* PROVIDED TEXT:
start

Tuesday, April 10, 2012

Food for Thought at the Movies


‘Tis the season to be eating. If you’re a Christian, you’ve probably just scarfed down a big Easter ham, or at least – let’s be honest – some marshmallow goodies brought by the Easter bunny. If you’re Jewish, you’re eating matzoh (and more matzoh). And down the street from me, the food trucks are blooming. These days L.A. is becoming a true moveable feast, with Korean BBQ trucks vying for space with vehicles vending Indian roti, Hawaiian spam-on-a-stick, kimchi quesadillas, and Philly cheesesteak. Today I even spotted a truck touting Trailer Park cuisine. You wait for your order (for Chicken & Waffles or Frito Pie) on an Astroturf rug, surrounded by plastic pink flamingoes. John Waters would definitely approve.

Food and movies just seem to go together. If you attend stage productions, even toting a water bottle to your seat seems like a violation of etiquette. But at the movies you’re expected to chow down, maybe with a tub of popcorn and a supersized cola. Some upscale cinema venues will even deliver to your seat a small meal, or perhaps a cocktail. All that chewing could prove distracting to the person beside you, especially if you’re watching a film about starvation, like The Pianist. And if you’re munching on a meat pie, you’re certainly adding a new dimension to someone’s enjoyment of Sweeney Todd.

end

* PROBLEMS AND TASKS:
[a] Write out the food-and-movies post from "Food for Thought" up to and including "would definitely approve.".
[b] Answer these about the food-and-movies post:
(i) What two dishes does it name as orders from the Trailer Park cuisine truck?
(ii) Which film does it give as an example of a film about starvation?
(iii) What does it say some upscale cinema venues will deliver to your seat?
The data after this point plays no role here.

* SUPPLIED DATA:

start

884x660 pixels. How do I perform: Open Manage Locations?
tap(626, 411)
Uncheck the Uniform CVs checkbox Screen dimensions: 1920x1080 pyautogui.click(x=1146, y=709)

end

* THE RESPONSES:
[a]
Food for Thought at the Movies


‘Tis the season to be eating. If you’re a Christian, you’ve probably just scarfed down a big Easter ham, or at least – let’s be honest – some marshmallow goodies brought by the Easter bunny. If you’re Jewish, you’re eating matzoh (and more matzoh). And down the street from me, the food trucks are blooming. These days L.A. is becoming a true moveable feast, with Korean BBQ trucks vying for space with vehicles vending Indian roti, Hawaiian spam-on-a-stick, kimchi quesadillas, and Philly cheesesteak. Today I even spotted a truck touting Trailer Park cuisine. You wait for your order (for Chicken & Waffles or Frito Pie) on an Astroturf rug, surrounded by plastic pink flamingoes. John Waters would definitely approve.

[b]
(i) Chicken & Waffles or Frito Pie
(ii) The Pianist
(iii) A small meal, or perhaps a cocktail